The discoveries suggest the western Atyrau region, just north of the Caspian Sea, was once a Sarmatian heartland.

Archaeologist Marat Kassenov, who led the excavations, said in a translated statement that scientists had once considered Atyrau to be on the edges of the Sarmatian territories but that the new discoveries suggested it was actually near their center.

More than 1,000 artifacts have now been recovered from the region’s burial mounds, and around 100 were gold ornaments and jewelry of the “animalistic” Sarmatian style. “Images of predators that inhabited the region at that time — leopards, wild boars, tigers — can be seen on the found items,” Kassenov said.

The team also unearthed human remains, ceramics, two wooden bowls — a rare find because wood usually decays in burials — and two black “touchstones” with gold handles, which were probably used to reveal the purity of metals, such as gold.

Related: 2,000-year-old gold jewelry from mysterious culture discovered in Kazakhstan

Horse nomads

The nomadic Sarmatians dominated the steppe between Eastern Europe and Central Asia from about the fifth century B.C. until about the fourth century A.D. They are first mentioned in Persian writings based on ancient oral histories and may have been part of the wider Scythian culture of nomads that stretched from the Black Sea to China.

The Sarmatians were later allied with the Goths and other Germanic tribes that settled in the lands of the Western Roman Empire after its fall in the fifth century, and at times they fought as heavy cavalry for the Byzantine Empire (also called the Eastern Roman Empire).


Burial mounds

Many of the finds were made during excavations in 2023 and 2024 of the “Karabau-2” burial mound in the Atyrau region, according to the statement.
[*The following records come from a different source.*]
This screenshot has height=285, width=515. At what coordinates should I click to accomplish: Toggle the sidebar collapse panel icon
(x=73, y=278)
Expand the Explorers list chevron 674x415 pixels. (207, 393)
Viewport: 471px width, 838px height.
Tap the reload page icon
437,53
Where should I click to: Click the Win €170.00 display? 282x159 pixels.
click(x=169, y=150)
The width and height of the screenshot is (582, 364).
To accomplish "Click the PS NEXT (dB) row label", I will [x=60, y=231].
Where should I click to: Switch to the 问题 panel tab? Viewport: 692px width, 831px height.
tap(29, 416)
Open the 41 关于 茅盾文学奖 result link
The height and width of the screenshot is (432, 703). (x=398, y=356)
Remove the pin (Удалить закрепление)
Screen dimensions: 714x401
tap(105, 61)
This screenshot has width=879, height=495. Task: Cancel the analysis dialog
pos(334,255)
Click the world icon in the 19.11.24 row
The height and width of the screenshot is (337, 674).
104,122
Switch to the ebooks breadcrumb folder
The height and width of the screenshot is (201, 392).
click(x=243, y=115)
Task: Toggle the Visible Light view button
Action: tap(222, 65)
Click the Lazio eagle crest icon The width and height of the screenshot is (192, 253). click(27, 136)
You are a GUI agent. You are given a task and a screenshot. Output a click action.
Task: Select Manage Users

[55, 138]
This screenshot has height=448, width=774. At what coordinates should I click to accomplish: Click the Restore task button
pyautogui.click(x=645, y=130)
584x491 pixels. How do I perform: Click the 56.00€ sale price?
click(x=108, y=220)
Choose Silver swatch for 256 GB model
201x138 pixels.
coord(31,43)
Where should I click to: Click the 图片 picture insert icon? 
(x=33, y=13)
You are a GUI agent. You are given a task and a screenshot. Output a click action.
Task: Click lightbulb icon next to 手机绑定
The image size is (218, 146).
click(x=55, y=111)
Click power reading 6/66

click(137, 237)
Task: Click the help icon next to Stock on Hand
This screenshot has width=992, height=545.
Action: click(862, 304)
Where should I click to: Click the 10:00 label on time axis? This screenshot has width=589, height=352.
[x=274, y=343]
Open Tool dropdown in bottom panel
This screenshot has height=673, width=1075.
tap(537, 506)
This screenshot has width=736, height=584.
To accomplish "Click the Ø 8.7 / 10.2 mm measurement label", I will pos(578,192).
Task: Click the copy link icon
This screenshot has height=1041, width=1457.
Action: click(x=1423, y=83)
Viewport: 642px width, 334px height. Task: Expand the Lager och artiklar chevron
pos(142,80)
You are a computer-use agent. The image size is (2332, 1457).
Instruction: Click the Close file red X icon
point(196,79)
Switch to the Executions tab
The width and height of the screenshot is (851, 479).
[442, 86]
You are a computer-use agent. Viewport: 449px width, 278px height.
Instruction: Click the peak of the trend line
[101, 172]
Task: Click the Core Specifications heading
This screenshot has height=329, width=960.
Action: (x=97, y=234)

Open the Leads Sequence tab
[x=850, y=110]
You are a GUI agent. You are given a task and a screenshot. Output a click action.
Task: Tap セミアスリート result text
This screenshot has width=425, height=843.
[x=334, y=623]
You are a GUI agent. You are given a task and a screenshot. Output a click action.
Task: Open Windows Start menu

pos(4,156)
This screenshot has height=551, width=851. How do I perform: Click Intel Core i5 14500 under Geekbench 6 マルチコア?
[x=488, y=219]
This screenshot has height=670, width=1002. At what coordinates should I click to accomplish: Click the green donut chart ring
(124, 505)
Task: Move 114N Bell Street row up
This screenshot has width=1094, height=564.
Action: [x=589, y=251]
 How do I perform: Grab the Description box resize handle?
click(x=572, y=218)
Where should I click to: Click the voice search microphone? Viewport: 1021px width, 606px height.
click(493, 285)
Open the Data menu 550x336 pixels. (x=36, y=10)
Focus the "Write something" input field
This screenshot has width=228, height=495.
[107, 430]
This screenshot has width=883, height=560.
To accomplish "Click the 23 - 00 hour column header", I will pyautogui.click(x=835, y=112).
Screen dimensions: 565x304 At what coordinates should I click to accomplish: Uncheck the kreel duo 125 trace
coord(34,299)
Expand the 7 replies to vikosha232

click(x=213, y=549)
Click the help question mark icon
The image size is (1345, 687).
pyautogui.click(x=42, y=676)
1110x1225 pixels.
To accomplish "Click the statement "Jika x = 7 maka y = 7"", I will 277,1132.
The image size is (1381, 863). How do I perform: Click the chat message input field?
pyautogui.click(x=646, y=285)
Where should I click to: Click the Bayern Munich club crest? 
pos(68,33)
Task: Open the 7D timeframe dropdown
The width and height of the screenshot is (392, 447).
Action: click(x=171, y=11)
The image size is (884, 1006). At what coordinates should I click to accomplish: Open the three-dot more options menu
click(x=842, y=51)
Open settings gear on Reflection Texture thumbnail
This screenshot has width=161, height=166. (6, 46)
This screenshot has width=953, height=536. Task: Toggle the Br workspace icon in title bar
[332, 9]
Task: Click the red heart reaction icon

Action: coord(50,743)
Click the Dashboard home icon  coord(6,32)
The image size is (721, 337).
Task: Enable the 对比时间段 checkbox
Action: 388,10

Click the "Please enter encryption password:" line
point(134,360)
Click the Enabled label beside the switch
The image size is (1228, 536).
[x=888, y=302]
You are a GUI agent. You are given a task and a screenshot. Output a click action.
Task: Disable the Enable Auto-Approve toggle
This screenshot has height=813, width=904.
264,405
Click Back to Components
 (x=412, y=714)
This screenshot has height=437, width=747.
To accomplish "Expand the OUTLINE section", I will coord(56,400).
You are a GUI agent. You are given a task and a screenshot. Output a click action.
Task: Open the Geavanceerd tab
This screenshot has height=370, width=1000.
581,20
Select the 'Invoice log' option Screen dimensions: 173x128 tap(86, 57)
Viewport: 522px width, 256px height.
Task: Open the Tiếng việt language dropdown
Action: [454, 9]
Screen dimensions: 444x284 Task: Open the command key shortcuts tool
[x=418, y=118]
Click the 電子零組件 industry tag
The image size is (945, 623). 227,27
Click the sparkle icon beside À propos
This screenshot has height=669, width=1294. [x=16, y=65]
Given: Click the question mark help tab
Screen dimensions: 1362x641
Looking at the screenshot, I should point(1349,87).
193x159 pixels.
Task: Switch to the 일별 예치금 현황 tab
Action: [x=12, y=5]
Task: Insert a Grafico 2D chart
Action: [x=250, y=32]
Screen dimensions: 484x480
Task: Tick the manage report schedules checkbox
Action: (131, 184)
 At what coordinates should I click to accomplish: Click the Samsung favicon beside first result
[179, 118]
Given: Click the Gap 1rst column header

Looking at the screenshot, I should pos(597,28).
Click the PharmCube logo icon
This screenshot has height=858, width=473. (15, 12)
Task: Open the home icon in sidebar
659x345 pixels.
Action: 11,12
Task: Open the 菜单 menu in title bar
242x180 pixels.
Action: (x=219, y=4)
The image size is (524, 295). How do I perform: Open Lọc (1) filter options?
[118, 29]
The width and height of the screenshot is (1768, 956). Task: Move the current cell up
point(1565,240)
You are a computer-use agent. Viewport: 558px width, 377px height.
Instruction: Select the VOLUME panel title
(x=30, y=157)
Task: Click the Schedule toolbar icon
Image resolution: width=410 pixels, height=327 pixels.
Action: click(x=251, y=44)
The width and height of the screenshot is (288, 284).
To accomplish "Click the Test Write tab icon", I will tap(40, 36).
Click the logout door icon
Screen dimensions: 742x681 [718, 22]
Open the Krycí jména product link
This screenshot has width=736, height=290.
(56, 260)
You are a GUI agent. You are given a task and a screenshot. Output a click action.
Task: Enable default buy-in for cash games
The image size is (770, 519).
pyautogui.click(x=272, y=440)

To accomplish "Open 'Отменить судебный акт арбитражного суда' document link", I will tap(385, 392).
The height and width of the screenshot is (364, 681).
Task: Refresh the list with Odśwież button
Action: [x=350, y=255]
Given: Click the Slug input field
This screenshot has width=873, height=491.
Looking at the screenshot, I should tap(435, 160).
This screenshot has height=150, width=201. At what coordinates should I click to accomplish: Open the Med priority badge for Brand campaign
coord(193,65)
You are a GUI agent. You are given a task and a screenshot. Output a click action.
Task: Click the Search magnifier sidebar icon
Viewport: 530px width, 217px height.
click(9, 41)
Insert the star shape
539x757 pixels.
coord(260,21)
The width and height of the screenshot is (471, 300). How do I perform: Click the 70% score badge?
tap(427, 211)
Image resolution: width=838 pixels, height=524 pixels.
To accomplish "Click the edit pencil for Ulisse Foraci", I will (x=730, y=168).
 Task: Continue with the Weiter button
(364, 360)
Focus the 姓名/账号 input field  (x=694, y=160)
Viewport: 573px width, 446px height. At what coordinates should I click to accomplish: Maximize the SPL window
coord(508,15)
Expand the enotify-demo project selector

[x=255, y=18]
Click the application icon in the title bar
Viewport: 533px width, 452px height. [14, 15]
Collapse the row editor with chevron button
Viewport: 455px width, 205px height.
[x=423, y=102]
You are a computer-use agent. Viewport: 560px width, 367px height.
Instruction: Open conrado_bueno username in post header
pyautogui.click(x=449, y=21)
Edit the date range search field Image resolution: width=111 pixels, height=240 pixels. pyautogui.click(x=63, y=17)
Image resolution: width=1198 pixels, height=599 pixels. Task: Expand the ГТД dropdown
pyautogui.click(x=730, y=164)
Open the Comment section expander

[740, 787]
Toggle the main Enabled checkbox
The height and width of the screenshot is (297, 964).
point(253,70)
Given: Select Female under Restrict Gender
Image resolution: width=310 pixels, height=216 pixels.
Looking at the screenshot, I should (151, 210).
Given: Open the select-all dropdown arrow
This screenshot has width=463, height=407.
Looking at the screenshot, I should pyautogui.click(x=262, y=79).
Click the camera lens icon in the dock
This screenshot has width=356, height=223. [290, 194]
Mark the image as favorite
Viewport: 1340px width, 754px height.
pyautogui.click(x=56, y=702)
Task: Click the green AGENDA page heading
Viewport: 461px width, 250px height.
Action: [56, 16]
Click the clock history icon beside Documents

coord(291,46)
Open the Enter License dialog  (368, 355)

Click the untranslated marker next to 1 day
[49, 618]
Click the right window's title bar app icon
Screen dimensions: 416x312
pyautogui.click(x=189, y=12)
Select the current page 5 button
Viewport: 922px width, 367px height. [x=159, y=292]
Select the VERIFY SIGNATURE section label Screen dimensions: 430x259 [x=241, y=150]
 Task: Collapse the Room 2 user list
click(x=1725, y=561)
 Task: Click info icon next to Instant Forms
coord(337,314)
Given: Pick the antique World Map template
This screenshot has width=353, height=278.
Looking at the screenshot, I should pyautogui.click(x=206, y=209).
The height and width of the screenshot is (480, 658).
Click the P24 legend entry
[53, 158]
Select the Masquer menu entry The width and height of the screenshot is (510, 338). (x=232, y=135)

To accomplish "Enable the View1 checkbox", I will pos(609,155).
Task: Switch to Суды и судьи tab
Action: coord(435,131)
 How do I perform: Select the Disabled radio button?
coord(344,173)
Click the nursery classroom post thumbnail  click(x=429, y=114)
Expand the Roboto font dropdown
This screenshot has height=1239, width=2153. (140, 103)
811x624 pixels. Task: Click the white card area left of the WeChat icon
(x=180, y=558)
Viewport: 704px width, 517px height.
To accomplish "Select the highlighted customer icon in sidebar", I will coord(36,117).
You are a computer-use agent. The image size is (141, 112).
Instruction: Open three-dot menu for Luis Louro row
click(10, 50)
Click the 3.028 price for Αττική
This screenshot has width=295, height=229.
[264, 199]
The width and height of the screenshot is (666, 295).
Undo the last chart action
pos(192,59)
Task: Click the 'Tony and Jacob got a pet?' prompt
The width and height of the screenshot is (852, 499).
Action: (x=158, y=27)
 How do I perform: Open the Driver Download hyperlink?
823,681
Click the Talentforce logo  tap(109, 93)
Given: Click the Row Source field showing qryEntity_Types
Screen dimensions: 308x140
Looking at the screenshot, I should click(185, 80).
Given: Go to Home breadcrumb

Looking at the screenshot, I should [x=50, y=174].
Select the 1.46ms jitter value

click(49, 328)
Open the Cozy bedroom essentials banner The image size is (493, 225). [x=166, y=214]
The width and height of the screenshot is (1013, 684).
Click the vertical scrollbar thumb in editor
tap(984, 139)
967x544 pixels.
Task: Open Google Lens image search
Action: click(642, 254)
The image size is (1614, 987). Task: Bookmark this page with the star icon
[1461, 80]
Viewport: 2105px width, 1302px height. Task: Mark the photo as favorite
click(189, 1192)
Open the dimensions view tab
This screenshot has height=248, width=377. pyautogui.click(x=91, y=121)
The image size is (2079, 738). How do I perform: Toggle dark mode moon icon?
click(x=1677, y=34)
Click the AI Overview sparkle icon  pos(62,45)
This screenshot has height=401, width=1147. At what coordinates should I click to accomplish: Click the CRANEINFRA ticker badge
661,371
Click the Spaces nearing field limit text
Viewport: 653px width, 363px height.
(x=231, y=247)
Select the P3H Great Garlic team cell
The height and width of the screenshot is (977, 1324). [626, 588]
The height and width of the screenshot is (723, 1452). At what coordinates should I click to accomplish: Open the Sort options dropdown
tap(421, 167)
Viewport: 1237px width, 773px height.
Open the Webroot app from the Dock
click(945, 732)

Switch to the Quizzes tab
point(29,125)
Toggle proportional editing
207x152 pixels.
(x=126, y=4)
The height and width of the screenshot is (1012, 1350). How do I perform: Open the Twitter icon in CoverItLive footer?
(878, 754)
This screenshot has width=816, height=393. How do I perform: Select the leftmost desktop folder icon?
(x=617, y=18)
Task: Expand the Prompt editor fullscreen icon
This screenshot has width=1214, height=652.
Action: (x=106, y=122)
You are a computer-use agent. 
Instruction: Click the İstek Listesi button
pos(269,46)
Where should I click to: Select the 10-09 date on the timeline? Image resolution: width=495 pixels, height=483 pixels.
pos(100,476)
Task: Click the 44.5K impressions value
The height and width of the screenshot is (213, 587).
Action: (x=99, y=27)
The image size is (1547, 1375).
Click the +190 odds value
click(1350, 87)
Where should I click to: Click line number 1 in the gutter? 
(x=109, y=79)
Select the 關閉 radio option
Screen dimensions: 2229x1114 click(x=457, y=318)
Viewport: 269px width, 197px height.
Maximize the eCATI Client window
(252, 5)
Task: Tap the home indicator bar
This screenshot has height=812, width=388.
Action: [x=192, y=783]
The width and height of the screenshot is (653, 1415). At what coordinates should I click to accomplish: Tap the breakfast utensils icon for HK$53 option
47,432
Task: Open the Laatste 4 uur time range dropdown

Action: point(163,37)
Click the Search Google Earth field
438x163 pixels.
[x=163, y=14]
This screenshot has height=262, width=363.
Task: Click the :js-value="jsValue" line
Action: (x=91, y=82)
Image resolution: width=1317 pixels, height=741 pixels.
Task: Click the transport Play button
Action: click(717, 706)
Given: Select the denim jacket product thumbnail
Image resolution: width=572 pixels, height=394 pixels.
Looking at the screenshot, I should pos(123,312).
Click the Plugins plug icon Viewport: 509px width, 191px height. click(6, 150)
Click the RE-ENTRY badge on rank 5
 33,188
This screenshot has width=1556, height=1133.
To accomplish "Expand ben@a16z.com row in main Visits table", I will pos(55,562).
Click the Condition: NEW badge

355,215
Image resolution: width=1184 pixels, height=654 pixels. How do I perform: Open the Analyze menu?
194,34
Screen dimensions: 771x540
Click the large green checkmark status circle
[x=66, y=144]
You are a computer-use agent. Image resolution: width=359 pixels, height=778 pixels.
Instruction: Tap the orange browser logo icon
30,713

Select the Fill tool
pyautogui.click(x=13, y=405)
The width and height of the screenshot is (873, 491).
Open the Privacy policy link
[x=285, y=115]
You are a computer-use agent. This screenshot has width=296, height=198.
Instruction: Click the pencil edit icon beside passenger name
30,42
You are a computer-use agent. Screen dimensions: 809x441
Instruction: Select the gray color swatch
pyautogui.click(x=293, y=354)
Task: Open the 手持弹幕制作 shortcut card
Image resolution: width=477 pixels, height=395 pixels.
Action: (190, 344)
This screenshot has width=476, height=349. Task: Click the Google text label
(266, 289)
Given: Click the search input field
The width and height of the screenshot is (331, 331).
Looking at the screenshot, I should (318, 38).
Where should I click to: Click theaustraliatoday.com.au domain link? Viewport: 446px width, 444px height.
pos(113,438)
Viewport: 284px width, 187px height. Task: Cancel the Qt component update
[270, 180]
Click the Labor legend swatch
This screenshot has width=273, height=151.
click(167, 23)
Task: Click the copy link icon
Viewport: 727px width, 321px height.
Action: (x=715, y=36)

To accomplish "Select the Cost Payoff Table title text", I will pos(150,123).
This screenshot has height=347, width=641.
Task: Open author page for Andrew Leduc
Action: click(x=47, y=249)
Such burial mounds are known as “kurgans” in Eastern Europe, from a Turkish word for “mound” that was adopted in many Slavic languages.

The Karabau-2 kurgan stands about 10 feet (3 meters) high at its peak and forms a circular mound with a diameter of about 230 feet (70 m). The archaeologists determined that it had been used for at least nine individual burials, of which only two had been plundered by looters, the statement said.

The archaeologists also excavated two other burial mounds a few miles away, each with between 10 and 15 graves, which yielded iron and bronze weapons, as well as jewelry, household items, and silver “pictograms” representing a saiga antelope and a wolf. One grave also contained a gold bracelet weighing about 13 ounces (370 grams).

The high value of the artifacts suggests the kurgans had been burial sites for wealthy or even “royal” Sarmatians, the statement said.